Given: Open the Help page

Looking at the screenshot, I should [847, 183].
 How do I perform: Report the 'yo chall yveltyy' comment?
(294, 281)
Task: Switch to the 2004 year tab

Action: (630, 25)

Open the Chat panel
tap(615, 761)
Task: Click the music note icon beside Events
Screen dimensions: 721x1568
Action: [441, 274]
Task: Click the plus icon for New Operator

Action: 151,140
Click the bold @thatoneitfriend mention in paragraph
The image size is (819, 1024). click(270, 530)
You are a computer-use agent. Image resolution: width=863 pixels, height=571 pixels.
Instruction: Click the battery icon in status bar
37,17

-----

Each entry above is to be transcribed without alteration.

# RESPONSE TO THE EXERCISE
Given: Open the Help page

Looking at the screenshot, I should [847, 183].
 How do I perform: Report the 'yo chall yveltyy' comment?
(294, 281)
Task: Switch to the 2004 year tab

Action: (630, 25)

Open the Chat panel
tap(615, 761)
Task: Click the music note icon beside Events
Screen dimensions: 721x1568
Action: [441, 274]
Task: Click the plus icon for New Operator

Action: 151,140
Click the bold @thatoneitfriend mention in paragraph
The image size is (819, 1024). click(270, 530)
You are a computer-use agent. Image resolution: width=863 pixels, height=571 pixels.
Instruction: Click the battery icon in status bar
37,17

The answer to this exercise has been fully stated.